Booknotes: Hidden History of Civil War Florida

New Arrival:
Hidden History of Civil War Florida by Robert Redd (Arcadia Pub and The Hist Press, 2022).

Generally speaking, the Hidden History series explores little-known people, places, and events or lesser-known elements of more commonly recognized local and state history. Several Civil War-themed installments have been published, and the latest one is Robert Redd's Hidden History of Civil War Florida.

Often thought of in the past as a backwater front of rather little significance to the conduct of the Civil War on either side, scholarship published in recent decades has instead revealed a state that, in addition to its military contributions to both sides, came to be regarded as the breadbasket of the Confederacy. Florida was also an important supplier of salt.

From the description: "At the outset of the Civil War, Florida's entire population was only a bit larger than present-day Gainesville. Still, the state played an outsized role in the conflict. Floridians fought for the Union and Confederate armies. Sunshine State farmers provided beef and other foodstuffs for the Confederacy, rations that proved increasingly consequential as the years wore on. The battles of Olustee and Natural Bridge, where boys from the West Florida Seminary entered the fray, helped keep Tallahassee as the only Confederate-held capital east of the Mississippi River. Even the conspirators involved in Lincoln's assassination wove a trail that led to Florida."

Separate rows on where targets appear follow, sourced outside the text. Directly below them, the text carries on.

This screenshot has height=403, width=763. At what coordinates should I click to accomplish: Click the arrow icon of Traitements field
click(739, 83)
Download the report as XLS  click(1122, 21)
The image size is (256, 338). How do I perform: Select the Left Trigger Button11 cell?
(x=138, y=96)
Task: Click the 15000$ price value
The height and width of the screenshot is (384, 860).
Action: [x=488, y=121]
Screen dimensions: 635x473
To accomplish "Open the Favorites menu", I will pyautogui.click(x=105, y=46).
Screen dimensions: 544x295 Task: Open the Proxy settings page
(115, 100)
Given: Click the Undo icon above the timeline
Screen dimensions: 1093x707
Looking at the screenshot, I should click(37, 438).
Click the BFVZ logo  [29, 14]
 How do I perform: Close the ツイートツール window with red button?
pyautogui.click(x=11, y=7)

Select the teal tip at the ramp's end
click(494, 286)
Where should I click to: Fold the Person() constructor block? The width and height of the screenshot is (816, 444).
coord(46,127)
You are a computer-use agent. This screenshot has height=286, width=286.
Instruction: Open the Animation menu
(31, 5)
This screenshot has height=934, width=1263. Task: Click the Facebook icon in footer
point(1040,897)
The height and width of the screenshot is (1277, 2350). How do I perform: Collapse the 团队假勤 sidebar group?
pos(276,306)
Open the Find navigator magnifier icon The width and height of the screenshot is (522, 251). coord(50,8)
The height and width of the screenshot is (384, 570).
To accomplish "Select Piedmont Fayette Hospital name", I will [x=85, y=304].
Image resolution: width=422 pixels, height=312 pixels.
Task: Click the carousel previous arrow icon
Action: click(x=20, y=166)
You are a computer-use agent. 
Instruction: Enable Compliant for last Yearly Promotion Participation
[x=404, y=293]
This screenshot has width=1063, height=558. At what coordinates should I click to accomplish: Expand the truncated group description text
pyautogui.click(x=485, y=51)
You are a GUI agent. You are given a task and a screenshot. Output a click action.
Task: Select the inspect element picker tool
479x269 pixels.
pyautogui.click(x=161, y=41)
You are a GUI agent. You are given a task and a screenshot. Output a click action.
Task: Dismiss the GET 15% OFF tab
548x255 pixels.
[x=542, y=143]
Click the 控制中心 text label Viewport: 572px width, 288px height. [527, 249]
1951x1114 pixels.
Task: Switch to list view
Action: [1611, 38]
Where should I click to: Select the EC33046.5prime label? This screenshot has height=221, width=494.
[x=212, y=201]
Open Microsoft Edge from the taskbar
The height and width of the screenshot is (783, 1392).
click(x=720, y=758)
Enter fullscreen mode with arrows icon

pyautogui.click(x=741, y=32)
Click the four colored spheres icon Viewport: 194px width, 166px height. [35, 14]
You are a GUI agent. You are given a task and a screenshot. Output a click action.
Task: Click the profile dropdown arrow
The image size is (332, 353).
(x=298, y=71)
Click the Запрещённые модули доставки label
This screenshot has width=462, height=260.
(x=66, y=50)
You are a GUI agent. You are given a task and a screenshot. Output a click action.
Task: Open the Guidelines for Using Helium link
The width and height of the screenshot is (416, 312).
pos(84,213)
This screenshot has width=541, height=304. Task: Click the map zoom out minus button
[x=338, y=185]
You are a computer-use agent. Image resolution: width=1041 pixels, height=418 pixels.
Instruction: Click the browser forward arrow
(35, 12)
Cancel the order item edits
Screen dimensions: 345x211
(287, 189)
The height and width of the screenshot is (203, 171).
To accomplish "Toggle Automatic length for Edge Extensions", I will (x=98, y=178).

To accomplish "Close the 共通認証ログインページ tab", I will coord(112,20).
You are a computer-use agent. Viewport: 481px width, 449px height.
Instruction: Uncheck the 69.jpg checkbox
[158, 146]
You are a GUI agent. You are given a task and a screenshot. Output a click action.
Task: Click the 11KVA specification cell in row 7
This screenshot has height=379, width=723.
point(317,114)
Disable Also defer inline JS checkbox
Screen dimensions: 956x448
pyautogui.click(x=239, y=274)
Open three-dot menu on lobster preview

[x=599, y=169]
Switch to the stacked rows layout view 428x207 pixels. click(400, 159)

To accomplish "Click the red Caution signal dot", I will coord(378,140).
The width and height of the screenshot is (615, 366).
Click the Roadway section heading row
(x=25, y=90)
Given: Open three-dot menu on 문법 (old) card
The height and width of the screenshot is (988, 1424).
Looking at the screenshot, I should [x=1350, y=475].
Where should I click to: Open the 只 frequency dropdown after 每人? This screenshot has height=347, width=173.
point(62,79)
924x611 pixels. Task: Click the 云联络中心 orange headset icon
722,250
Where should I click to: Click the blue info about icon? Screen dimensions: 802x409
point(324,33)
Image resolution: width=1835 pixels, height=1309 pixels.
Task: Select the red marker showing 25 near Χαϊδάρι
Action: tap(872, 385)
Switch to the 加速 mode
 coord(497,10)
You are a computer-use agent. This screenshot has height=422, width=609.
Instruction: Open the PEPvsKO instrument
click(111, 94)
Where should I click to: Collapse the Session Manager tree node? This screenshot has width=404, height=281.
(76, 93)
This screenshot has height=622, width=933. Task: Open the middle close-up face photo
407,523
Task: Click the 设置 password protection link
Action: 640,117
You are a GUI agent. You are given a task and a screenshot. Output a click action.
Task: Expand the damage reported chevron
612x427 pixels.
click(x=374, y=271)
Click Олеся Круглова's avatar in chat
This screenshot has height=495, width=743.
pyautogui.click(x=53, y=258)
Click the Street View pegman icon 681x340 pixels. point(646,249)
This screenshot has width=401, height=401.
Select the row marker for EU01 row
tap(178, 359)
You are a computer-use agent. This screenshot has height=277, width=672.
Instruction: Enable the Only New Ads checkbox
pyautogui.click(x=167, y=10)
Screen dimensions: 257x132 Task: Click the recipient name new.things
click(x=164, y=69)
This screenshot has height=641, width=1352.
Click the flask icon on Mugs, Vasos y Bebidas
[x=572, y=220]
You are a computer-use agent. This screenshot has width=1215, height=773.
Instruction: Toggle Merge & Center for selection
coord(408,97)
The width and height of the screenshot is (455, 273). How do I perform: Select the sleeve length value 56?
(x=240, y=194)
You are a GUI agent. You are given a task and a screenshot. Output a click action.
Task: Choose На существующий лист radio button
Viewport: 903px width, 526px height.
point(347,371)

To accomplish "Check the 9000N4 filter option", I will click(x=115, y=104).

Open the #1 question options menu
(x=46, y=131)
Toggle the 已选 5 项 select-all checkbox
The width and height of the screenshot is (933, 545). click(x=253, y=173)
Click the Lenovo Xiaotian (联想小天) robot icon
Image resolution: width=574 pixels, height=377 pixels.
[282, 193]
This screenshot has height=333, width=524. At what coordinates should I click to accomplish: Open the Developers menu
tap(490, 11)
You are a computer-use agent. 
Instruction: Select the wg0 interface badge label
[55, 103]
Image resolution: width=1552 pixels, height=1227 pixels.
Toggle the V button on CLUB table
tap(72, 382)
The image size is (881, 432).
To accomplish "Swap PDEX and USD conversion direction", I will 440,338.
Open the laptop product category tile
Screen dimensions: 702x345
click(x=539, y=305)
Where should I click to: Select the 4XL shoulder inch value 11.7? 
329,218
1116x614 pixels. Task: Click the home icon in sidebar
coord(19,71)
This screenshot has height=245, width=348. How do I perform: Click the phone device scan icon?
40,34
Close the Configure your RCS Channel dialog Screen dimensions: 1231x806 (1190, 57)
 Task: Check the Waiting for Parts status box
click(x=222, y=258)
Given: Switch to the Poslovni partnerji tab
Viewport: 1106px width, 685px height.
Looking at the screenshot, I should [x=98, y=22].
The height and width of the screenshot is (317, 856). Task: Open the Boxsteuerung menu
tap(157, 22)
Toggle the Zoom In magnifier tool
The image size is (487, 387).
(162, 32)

The volume's introduction provides a solid selective rundown of the current state of the Civil War Florida historiography. The eight main chapters that follow it examine a broad range of topics. Addressed in them are Florida's secession, wartime St. Augustine, those involved in commissary department cattle drives, key figures in Volusia County Civil War history, the 1864 Battle of Marianna, the military service of the West Florida Seminary cadets, Florida's association with two individuals (Lewis Powell and Dr. Mudd) closely linked to the Lincoln assassination story, and finally a compilation of author-recommended Civil War sites to visit.